We were called in to see two doctors and one of them started telling us that Ingrid had been diagnosed with Spinal Muscular Atrophy type 1, a genetic disease. She went on to tell us that those children rarely live much longer than 8 months. By this time I’m sitting with Ingrid in my arms, rocking her and myself, whispering to all three of us “this is not happening, it’s not true” like a mantra, over and over and over again. They then gave us a list with phone numbers in case we wanted to get help in any way and then we were sent back home with our terminally ill baby girl.

This story changed our lives, and it has given me the strength to go out and find my life purpose. There are no coincidences in the Universe and I believe that Ingrid came to show me that I can do more with my life than hang around in a 9-5 job. What I do now, I do thanks to her and thanks to her sister and brother. I need to pull more strength from that story in order to help and inspire others, and telling it like it is is necessary in order to do that. I just can’t let what we went through, and survived, go to waste behind a desk in an investment bank.

Ingrid 5 years

Today we are celebrating our angel Ingrid’s 5th birthday. Elin is all excited and she wants to send a cake and balloons up to heaven, because Ingrid likes balloons she says. Elin speaks a lot about her big sister, “Mommy, when Ingrid is done having her angel wings, she can come down and play, right? I will lend her all my dresses.” It’s so very cute and I have to laugh every time at her wise thoughts about life. But it also hurts so much when I have to tell her that angel wings don’t go away, once you have them you keep them forever. I miss her so much and I so wish that she was here and played with her siblings, but maybe she is anyway, in her own way?
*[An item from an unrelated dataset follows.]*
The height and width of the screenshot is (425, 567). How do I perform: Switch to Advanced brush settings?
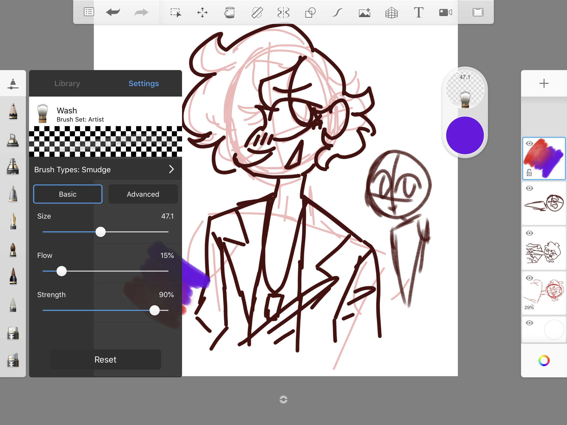pyautogui.click(x=143, y=194)
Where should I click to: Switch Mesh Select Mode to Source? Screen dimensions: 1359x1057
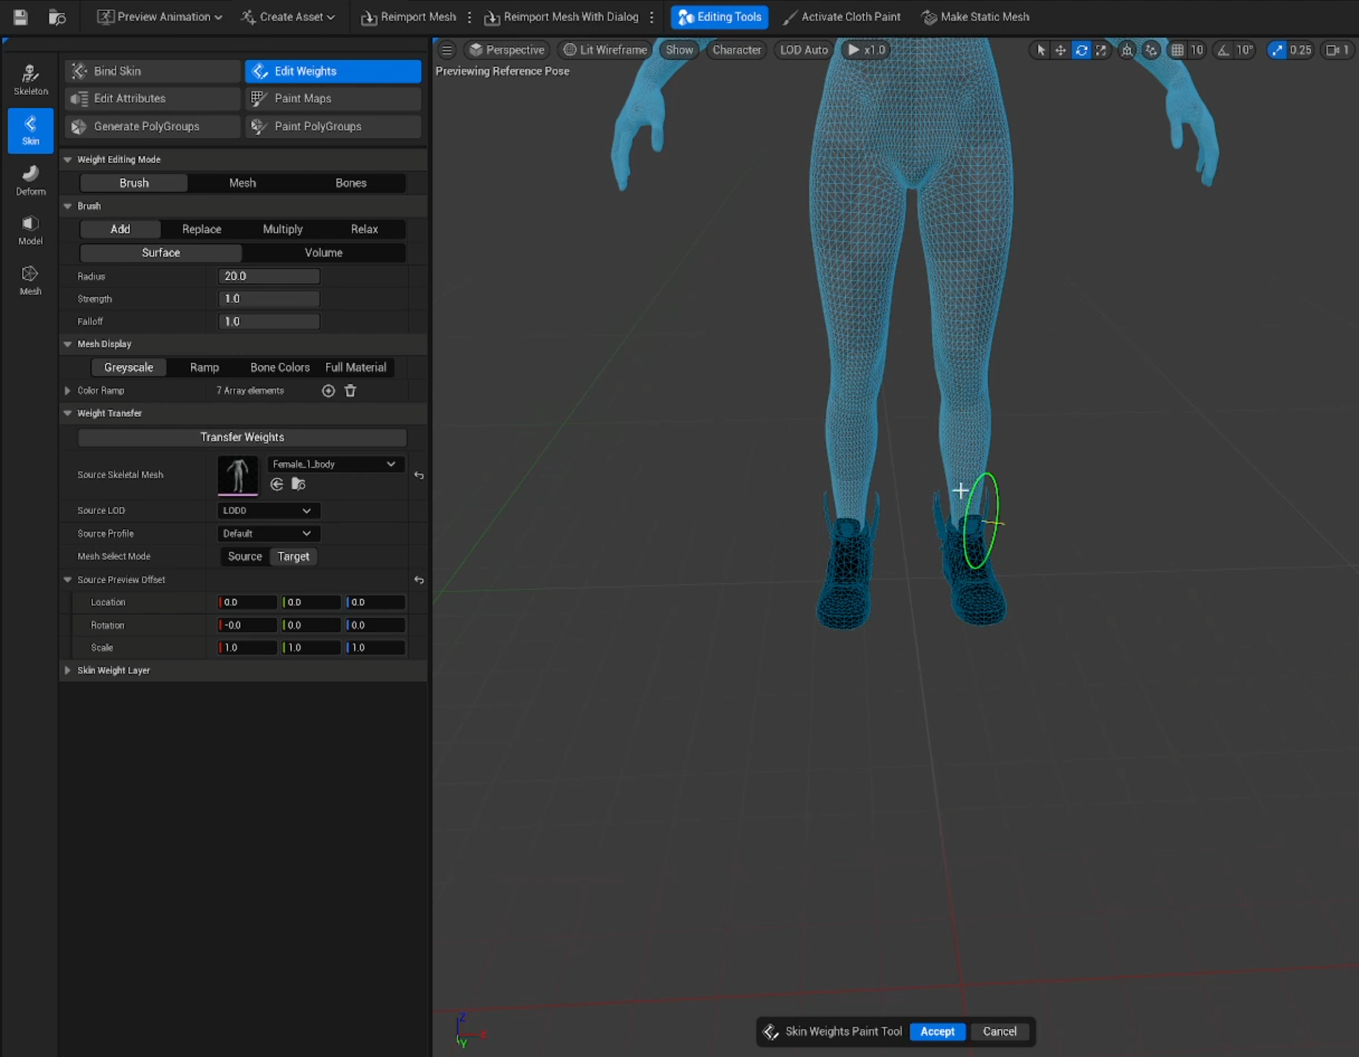point(244,556)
We have a neighbour kid that was born 11 days after Ingrid, we were walking around with our big bellies together, pushing our buggies together, and one day I had to tell the mom that Ingrid was not going to be with us for a lot longer. Now her boy just started Kindergarten, and he’s so big already! I know it wasn’t Ingrid’s plan but I can’t help wondering how she would have looked like, what she would have been like, what she would have liked and disliked….

I miss you my little angel. Much love from mommy <3

Here we go…

The corporate job is no longer, a coach has been hired, a Facebook group page has been created, a blog is taking it’s first staggering little steps, an action plan is being sketched upon and the whole kitchen door is full of Post-Its. Now, to set up a blog was a bit more challenging that I had thought and then mix it with the new experience going from PC to iMac in the process did not make it less challenging, but absolutely doable. The list is long for tomorrow and I want to get some meet up events started for next week already, want this to be the pilot run for the “real deal”. The blog is going to be my way of keeping record of what’s happening and when, help me keep track on my progress and reaching of one goal after the other. I read somewhere that Goals are Dreams with a dead line, and that is now plastered over my computer as I write. So please feel free to join me on my journey from corporate stress to entrepreneurial bliss (?). Soon two little kids will be picked up from day care and the entrepreneur will put on the mommy hat for the evening, which is a very nice hat indeed! Let’s see where it all ends!